Wednesday, June 22, 2011

How To Live In San Pedro

How to live in San Pedro?

You carry a whip on your hip.

I really ought to write period or full stop now to illustrate the simplicity of my insight, but I’m not the kind of blogger who ever writes period or full stop (apart from when I’m making some kind of point*) so I won’t.

* this not supposed to be a pun, btw — it’s just what happens when you get sidetracked**

** like a donkey falling into a ditch along with a painted caravan full of cheery Irish ruffians***
*** see?

How do I know this?

In the merest whisker of the dream I had last night, I’m walking down the street in San Pedro. Don’t ask me how I know, I just do. It’s back-to-back terraces on a sloping hill and though I haven’t yet altavisted ‘San Pedro’, I’m guessing said US burg doesn’t boast those. Gauchos, probably, and some twat dressed as Yul Brynner driving around in a car the size of a beached whale (I’m presuming San Pedro is by the sea).

Anyhow, I have a whip on my hip — in a Didn’t Watch Indiana Jones Or Miss Bondage Queen IV Last Night So WTF kind of a way. Maybe there’s a shortage of belts in the dream world, I don’t know. Maybe the angels of the unconscious were being kind to me by handing me a whip to tie round my waist so my modesty wouldn't be compromised when my trousers fell down in San Pedro. I don’t make the rules.

So: me, whip, San Pedro. That was my dream.

Or almost.

Just as the delights of Cheesy Classics FM roused me from my sleep with some chorale nightmare, a guy cries out (and I didn’t see whether this was from a diner, a parking lot, or the saddle of a whippet while bounding down the aforementioned sloping hill), “that guy knows how to live.”
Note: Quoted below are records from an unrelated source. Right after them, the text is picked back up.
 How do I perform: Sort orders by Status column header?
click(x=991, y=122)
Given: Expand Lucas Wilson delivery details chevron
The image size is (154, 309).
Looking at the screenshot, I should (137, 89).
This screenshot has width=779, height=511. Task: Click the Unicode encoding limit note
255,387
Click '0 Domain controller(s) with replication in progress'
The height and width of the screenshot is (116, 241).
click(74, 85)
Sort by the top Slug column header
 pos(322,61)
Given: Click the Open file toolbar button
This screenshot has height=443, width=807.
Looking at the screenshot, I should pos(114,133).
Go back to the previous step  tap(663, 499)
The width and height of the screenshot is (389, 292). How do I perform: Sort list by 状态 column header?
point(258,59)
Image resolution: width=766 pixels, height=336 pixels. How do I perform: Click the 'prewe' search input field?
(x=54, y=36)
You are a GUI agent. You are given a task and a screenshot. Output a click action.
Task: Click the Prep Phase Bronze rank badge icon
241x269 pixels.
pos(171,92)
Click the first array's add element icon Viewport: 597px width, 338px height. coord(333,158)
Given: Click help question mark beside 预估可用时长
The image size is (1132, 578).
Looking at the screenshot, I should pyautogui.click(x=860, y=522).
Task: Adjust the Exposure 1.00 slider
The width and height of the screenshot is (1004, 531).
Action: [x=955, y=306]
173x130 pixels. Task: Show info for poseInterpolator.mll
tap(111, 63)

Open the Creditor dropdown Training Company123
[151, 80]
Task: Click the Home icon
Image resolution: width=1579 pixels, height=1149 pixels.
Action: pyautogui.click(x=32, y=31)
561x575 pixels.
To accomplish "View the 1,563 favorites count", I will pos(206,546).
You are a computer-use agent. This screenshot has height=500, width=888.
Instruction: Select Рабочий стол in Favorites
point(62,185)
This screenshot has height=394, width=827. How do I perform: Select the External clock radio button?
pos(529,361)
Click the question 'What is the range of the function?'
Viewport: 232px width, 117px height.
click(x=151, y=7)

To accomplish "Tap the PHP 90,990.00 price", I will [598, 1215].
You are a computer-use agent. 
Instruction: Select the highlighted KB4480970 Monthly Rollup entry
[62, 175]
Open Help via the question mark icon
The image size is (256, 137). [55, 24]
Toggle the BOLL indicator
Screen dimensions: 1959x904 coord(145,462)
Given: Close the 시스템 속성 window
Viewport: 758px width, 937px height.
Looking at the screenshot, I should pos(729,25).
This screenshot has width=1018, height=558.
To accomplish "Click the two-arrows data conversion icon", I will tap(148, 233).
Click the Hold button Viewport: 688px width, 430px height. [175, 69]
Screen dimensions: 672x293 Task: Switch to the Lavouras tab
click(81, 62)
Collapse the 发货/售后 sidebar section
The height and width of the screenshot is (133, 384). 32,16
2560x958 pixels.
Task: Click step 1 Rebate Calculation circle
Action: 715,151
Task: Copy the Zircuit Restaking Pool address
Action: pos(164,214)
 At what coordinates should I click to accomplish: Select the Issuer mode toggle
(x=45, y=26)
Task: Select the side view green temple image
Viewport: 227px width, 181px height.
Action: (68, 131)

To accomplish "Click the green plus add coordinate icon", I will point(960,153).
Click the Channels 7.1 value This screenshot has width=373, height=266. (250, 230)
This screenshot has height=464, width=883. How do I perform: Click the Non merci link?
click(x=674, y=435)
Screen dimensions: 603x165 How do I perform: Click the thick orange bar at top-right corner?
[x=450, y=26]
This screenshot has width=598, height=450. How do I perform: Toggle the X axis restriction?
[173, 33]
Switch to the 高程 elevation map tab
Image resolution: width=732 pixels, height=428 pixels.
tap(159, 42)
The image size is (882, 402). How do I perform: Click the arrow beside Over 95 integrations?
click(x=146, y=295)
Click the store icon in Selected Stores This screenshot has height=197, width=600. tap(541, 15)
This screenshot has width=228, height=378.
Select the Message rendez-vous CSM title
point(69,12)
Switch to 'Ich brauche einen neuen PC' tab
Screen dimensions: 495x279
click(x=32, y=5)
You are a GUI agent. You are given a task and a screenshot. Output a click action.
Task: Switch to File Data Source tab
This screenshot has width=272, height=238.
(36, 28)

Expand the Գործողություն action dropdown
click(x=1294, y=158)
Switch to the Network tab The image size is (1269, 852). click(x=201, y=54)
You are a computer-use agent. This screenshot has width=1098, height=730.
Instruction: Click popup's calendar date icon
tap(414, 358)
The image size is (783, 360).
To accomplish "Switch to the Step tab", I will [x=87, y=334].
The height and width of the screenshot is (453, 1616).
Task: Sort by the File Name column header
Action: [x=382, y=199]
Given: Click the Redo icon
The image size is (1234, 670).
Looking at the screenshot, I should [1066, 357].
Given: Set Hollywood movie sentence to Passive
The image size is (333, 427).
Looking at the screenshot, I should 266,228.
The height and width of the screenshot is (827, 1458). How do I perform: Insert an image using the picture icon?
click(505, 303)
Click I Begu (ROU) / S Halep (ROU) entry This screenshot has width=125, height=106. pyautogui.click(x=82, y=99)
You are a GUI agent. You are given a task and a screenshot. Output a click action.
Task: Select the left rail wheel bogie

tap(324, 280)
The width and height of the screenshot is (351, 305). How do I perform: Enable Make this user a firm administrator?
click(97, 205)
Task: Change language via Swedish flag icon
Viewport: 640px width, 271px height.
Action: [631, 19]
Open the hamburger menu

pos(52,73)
It’s not often my dream observers are so kind to me, particularly in so brief a dream, but as I meandered downstairs to make a cup of tea, it felt like I’d been lent a certain swagger, like I was that Dream Me, strolling down the street in San Pedro with my whip.

But not for long.

Sometimes, reality can be so cruel with its Hard Rocks Of Reality disillusionment: I’d left the back door open last night and as I stood to boil the kettle, whip almost in hand, my all-too-real foot squished into the back of an all-too-realer a guest slug.


Old Kitty said...

I combed a slug out of Charlie once. Unfortunately Charlie was on my bed. The scenario that occurred straight after was a nightmare. I still wake up screaming.

Take care

Whirlochre said...

Slugs are no fun, especially when they form part of your cat.

fairyhedgehog said...

Now I'm even more puzzled. You wore silky lingerie to entertain your guests as per your next post, and your guests were slugs?

Has anyone ever suggested to you that you might be weird?

Sylvia said...

If you were in San Pedro in Spain, you would be within visiting distance of me. However, you would not be near the sea.